Study: IT Investment Boosts Bottom Line

08.28.2019

When fintech vendor FIS surveyed 2,034 senior-level executives across investment banks, asset managers and other financial services for its third-annual Readiness Report, it found that the degree of technology investment had a strong correlation to a firm’s financial performance.

“Financial services firms that have invested in technology are growing twice as fast as their peers,” Jennifer Hanes, division executive, securities finance & processing – capital markets at FIS, told IntelAlley. “That is what we have seen in the data. Those who made the bolder steps earlier, had stronger financial results.”

FIS identified the top 20% of the top respondents by their financial performance and dubbed them “Readiness Leaders.” Of those Readiness Leaders, 74% of them felt that their technology was able to support the growth plans of their firms, while only 47% of the remaining respondents replied similarly.

The authors of the study noted that there was a gulf between Readiness Leaders and the rest of the survey’s participants regarding the adoption of cloud computing and data-management investments.

“In the prior 12 to 18 months, we would have seen much more reluctance to consider it,” said Hanes. “But today, we see a greater appetite and much less reticence by market participants to look at that as an option for their future.

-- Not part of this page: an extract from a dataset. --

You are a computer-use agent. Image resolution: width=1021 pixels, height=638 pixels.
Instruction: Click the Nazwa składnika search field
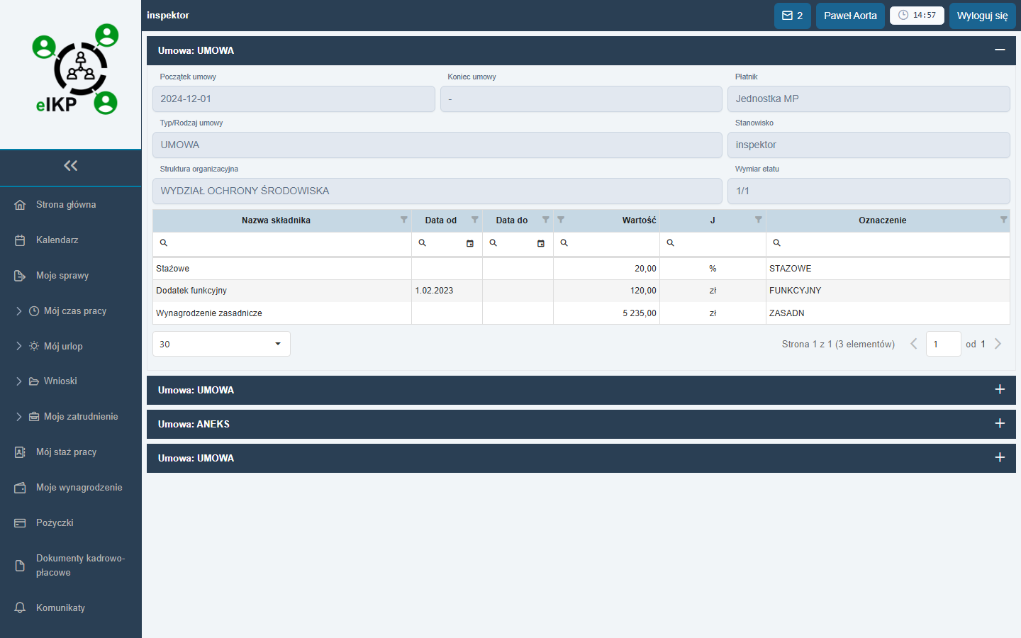(x=282, y=243)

Some firms have taken it to a more aggressive place where they plan to have everything in the cloud by a date that is not too far in the future.”

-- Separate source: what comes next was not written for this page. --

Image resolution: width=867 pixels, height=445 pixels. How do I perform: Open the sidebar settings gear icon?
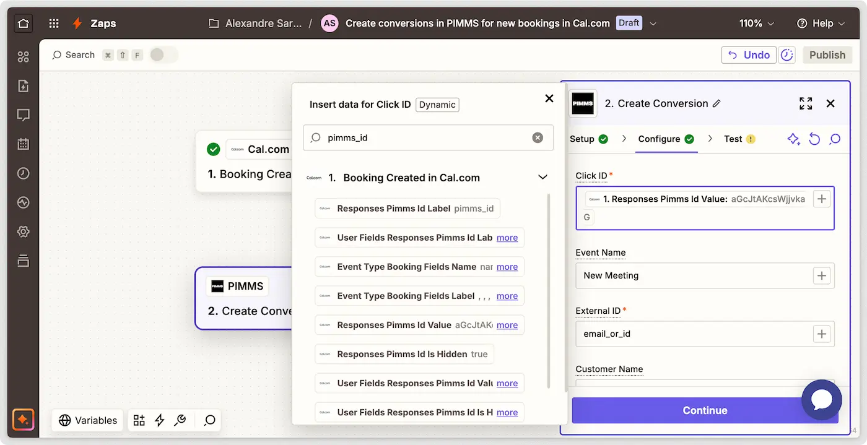tap(24, 231)
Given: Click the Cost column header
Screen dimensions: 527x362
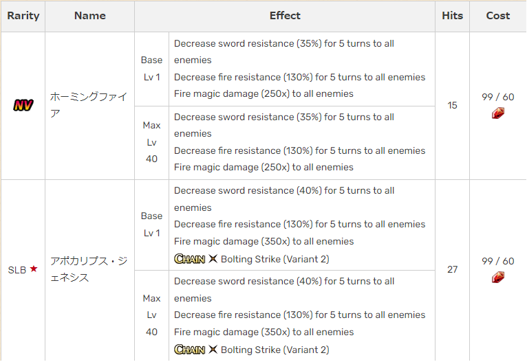Looking at the screenshot, I should click(x=498, y=16).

Approximately one-third of the Readiness Leaders that are broker-dealers, 29%, have moved at least one mission-critical application to the cloud while 6% of institutional-only broker-dealers have done the same.

“A few years ago there was quite a different perspective on getting comfortable with the cloud or with outsourcing or moving away from internal IT,” she said. “Particularly with the Readiness Leaders, there has been much more of a willingness to look to third-party providers and outsourcing non-core competencies, and allowing them to focus on differentiating in the marketplace.”

Nearly half of the investment banks that participated in the study, 48%, planned to move their data-visualization portals for their clients to the cloud, according to the study’s authors.

Cloud computing scalability and flexible costs also helped 40% of of the overall Readiness Leaders to re-organize their businesses around data while only 4% of the rest of the respondents plan to follow the same path.

“Putting data front and center in how firms manage information and decisions, is incredibly important,” said Hanes. “The ability to manage that data cost-effectively is a requirement. It is not optional.”